▸ Task instructions
Pictures excluded, please transcribe exactly the lines from the one with "Given: Open the Type dropdown set to Round" through the end of the records below, and nothing more.

▸ Dataset records
:::::

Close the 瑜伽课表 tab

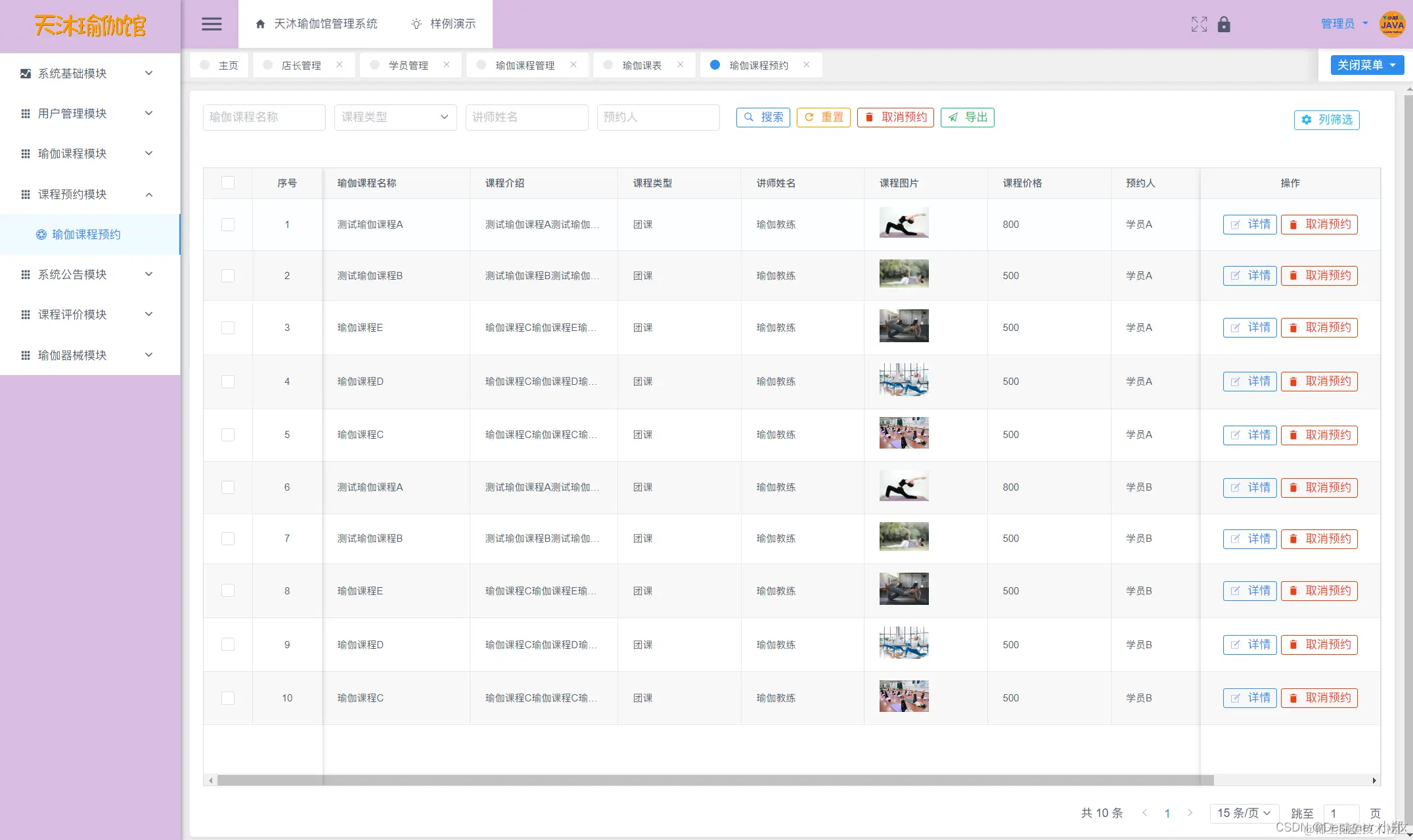pos(681,64)
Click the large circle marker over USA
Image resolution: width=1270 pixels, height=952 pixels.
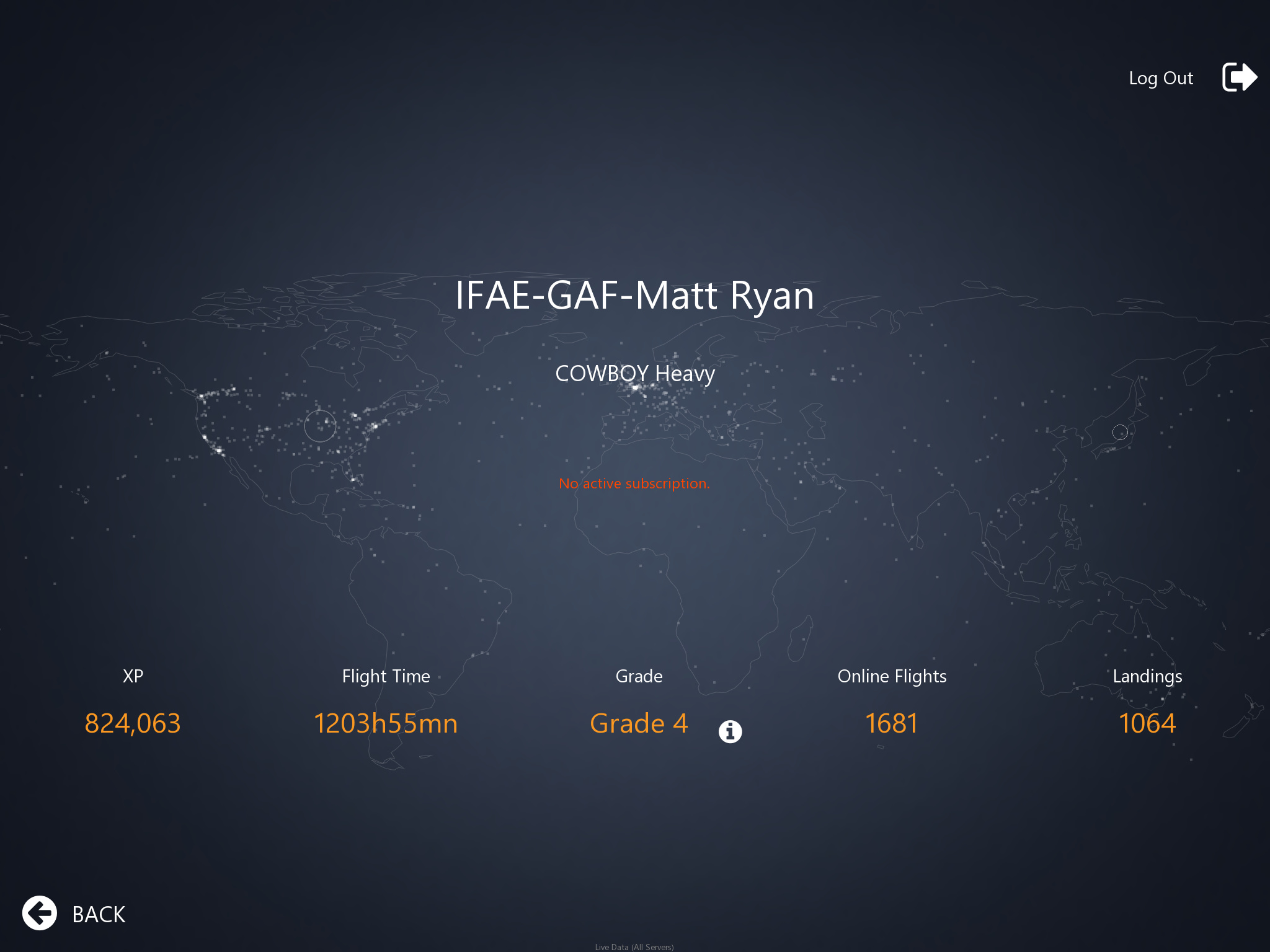320,426
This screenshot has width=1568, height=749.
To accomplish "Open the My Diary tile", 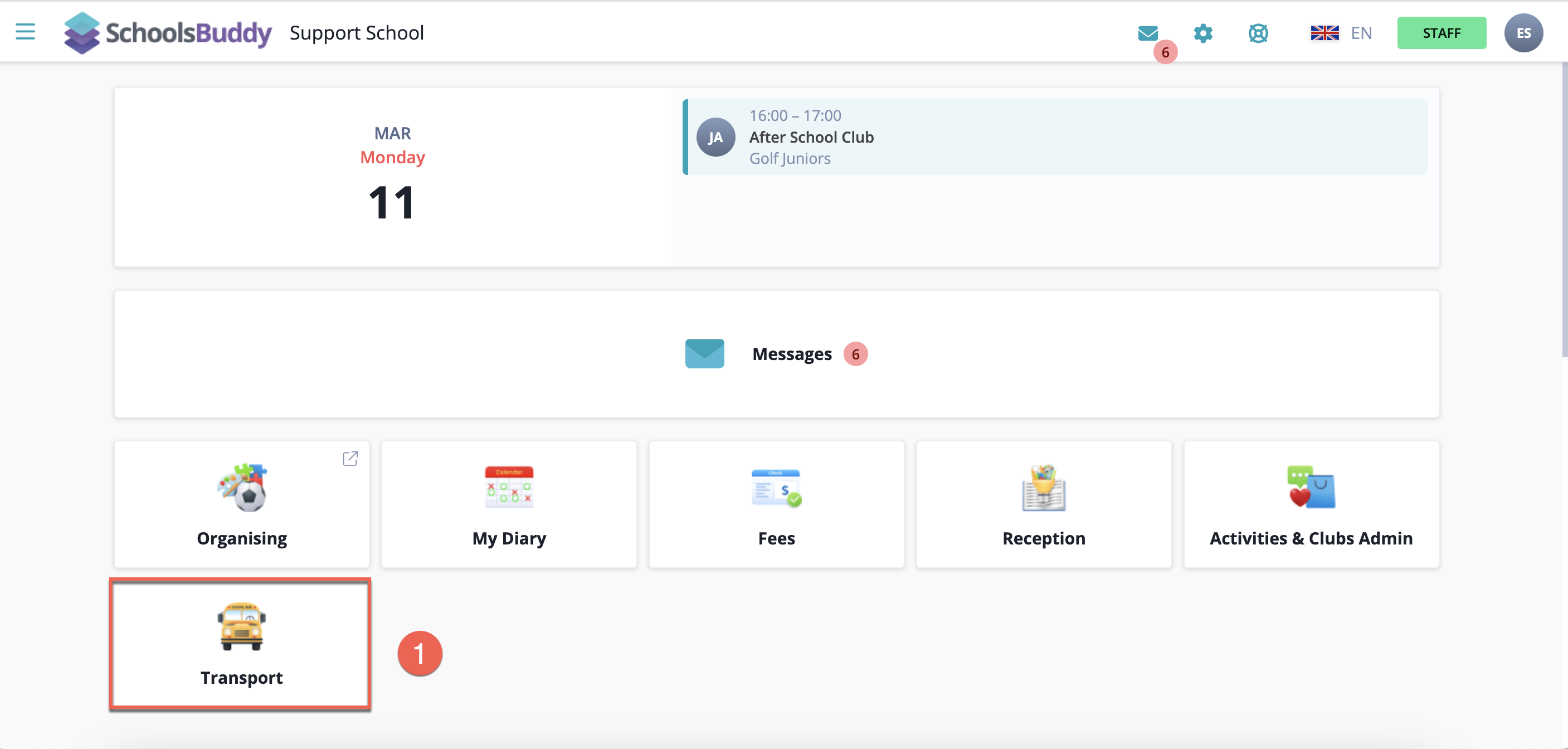I will pos(509,504).
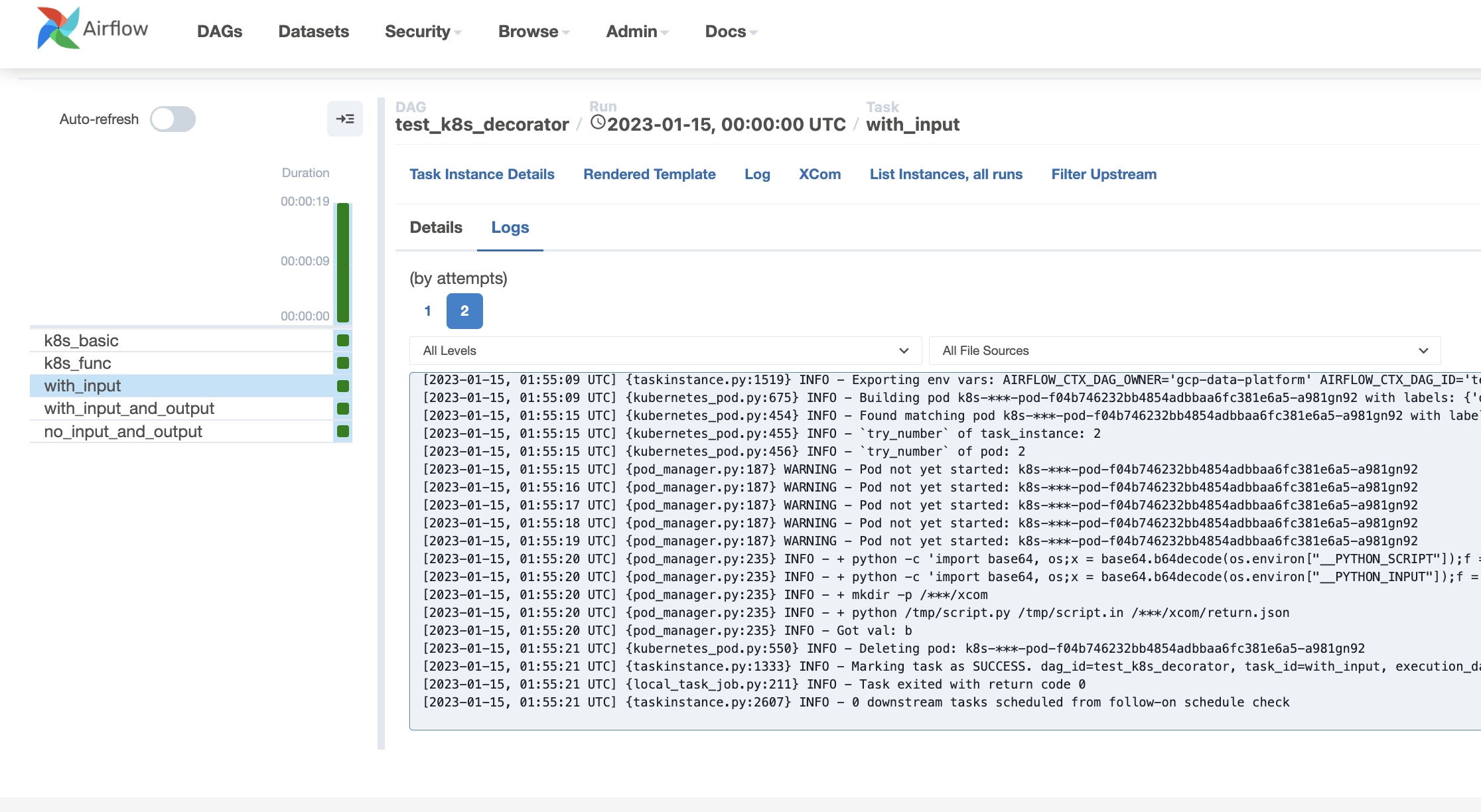This screenshot has width=1481, height=812.
Task: Open the All File Sources dropdown
Action: [1184, 351]
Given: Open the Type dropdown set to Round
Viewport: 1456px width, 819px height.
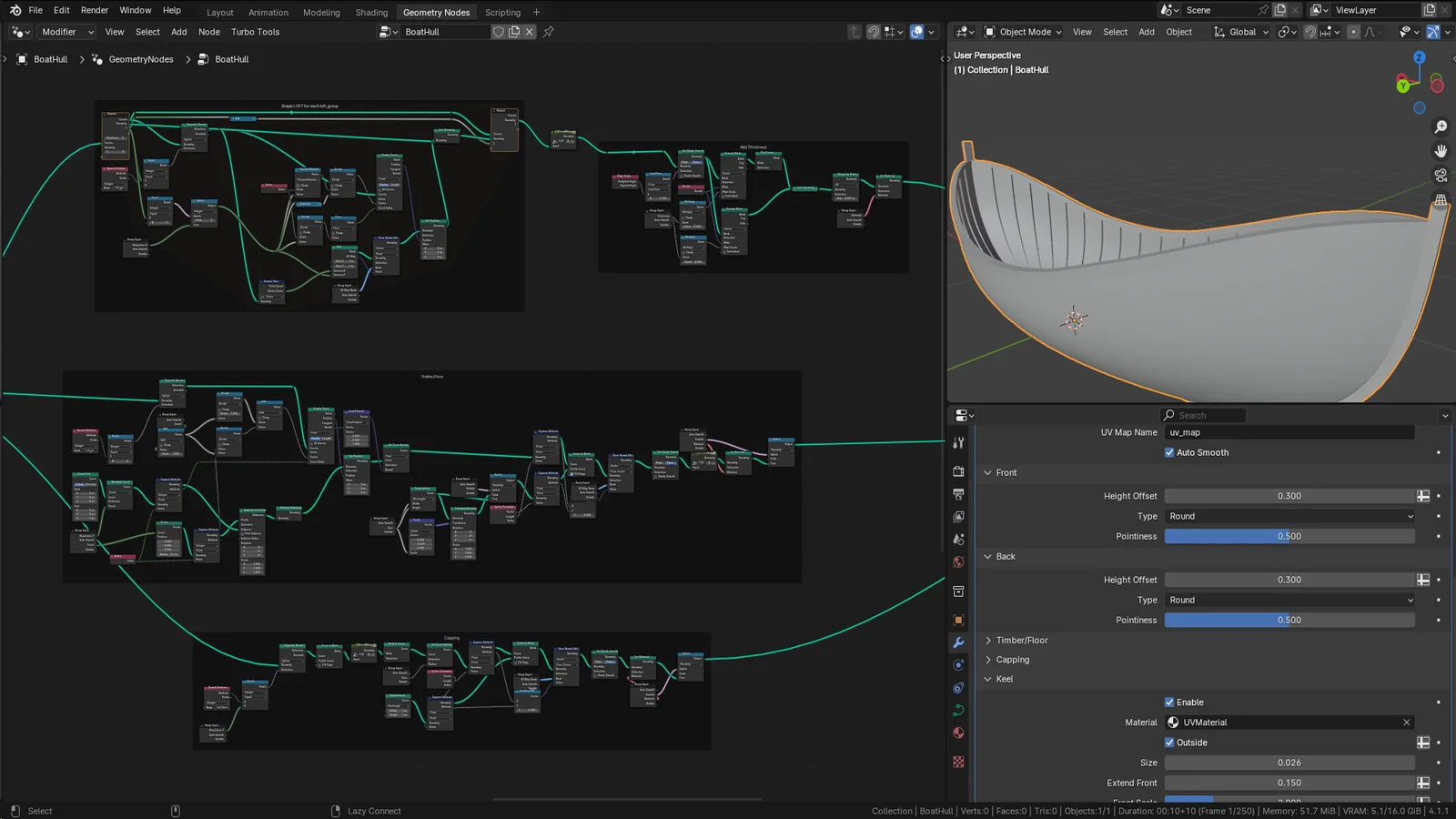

:::::

▸ Your solution
Given: Open the Type dropdown set to Round
Viewport: 1456px width, 819px height.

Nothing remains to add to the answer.